→ Provided passage:
※
The reported issue related to 4x NVSwitch used by 8x H100 GPU. The problem was that only 3 of 4 NVSwitches was recognized. Due to this problem Fabric Manager Service was unable to run.
Unable to start Fabric Manager Service.
root@rdlab:/home/exx# systemctl enable nvidia-fabricmanager.service root@rdlab:/home/exx# systemctl start nvidia-fabricmanager.service Job for nvidia-fabricmanager.service failed because the control process exited with error code. See "systemctl status nvidia-fabricmanager.service" and "journalctl -xeu nvidia-fabricmanager.service" for details.
Checked status.
※
→ Listed records:
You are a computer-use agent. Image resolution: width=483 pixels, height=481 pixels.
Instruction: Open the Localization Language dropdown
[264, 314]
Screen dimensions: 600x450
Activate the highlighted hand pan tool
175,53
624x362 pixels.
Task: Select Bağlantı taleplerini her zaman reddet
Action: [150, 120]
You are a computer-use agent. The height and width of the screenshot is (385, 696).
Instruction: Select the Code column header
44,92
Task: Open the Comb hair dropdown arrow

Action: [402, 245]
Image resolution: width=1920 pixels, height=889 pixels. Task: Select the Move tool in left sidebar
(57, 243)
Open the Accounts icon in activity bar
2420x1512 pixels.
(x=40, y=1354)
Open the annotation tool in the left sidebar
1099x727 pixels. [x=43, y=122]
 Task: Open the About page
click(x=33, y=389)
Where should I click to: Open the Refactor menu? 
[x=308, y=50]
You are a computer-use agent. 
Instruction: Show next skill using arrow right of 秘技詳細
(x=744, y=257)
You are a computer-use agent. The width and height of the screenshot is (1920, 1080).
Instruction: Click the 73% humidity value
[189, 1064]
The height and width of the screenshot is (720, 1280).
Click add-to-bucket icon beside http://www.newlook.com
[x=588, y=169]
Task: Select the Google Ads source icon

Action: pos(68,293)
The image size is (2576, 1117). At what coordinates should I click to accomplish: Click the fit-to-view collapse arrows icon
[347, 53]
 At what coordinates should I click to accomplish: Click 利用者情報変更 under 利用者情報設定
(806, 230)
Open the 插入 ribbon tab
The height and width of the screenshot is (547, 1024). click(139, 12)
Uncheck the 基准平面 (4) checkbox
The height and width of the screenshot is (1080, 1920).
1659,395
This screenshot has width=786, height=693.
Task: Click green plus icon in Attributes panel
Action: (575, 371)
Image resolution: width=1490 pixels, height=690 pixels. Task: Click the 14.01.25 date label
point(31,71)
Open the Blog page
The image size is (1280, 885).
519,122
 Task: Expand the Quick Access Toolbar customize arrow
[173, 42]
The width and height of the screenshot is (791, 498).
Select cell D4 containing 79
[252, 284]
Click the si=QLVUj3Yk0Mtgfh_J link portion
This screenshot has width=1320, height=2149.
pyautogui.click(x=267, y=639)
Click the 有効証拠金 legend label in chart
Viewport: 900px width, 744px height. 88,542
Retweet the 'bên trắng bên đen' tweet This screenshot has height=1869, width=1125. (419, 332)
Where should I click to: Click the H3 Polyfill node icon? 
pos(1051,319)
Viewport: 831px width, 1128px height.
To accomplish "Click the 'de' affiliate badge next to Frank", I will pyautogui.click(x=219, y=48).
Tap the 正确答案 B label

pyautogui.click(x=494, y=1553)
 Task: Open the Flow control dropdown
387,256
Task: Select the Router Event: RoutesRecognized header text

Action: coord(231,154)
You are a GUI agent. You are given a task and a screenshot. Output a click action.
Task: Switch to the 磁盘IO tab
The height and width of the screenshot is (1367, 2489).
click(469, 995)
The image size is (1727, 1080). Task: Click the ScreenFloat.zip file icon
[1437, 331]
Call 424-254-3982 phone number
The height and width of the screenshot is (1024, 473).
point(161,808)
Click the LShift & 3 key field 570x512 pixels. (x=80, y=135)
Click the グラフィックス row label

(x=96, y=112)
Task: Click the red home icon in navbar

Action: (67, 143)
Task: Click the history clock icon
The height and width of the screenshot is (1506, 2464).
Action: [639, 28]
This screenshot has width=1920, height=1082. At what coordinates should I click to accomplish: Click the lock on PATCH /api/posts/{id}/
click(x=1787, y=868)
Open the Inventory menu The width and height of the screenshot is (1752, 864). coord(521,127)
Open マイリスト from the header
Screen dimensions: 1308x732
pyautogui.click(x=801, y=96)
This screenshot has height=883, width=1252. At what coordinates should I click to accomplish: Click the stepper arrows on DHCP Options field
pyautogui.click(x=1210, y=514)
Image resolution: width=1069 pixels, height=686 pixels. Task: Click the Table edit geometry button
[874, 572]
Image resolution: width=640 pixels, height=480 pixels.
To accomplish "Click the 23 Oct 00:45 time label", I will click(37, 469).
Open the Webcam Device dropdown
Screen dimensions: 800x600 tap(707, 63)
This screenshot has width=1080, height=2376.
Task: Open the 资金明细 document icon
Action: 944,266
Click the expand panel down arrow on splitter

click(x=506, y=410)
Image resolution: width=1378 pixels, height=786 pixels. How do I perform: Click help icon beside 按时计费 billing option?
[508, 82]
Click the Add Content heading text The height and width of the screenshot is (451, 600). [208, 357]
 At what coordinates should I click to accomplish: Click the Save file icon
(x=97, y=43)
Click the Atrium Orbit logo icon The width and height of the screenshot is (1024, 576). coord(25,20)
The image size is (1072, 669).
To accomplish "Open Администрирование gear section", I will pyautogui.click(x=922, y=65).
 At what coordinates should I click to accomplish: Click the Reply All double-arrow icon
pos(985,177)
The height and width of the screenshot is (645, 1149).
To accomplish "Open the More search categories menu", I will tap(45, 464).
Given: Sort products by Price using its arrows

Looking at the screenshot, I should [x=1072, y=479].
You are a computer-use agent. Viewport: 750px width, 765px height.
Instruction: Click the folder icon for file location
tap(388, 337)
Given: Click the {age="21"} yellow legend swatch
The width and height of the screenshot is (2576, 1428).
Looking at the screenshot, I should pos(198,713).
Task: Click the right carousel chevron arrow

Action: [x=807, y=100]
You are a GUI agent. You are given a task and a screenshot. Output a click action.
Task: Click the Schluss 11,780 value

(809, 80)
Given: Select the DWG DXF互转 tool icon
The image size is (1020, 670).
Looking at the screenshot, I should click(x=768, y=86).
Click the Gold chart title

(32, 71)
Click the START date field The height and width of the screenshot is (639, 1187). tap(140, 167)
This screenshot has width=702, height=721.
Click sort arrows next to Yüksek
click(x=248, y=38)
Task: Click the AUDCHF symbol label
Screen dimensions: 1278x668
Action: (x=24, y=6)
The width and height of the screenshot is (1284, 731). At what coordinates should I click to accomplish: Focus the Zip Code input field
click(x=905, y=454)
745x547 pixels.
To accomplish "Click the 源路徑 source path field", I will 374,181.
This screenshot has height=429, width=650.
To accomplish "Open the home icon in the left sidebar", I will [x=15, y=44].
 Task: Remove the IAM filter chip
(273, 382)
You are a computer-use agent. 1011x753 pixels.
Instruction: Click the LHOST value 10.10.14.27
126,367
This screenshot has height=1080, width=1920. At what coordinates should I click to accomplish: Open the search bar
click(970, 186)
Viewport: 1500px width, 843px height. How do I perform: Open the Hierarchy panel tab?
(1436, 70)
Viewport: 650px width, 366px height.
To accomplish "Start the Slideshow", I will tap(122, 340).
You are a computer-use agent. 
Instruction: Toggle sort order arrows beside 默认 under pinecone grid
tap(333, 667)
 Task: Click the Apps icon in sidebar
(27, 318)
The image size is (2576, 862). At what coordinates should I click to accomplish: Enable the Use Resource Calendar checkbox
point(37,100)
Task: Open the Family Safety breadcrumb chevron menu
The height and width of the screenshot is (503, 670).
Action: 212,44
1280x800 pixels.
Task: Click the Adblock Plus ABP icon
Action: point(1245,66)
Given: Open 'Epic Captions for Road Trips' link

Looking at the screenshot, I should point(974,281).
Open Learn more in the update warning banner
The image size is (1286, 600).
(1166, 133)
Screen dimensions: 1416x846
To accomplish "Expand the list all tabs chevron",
※
→ Exercise: From the Fabric Manager troubleshooting text, reproduce word for word the part starting with "The reported issue" and going on through "Fabric Manager Service.".

→ Exercise output:
The reported issue related to 4x NVSwitch used by 8x H100 GPU. The problem was that only 3 of 4 NVSwitches was recognized. Due to this problem Fabric Manager Service was unable to run.
Unable to start Fabric Manager Service.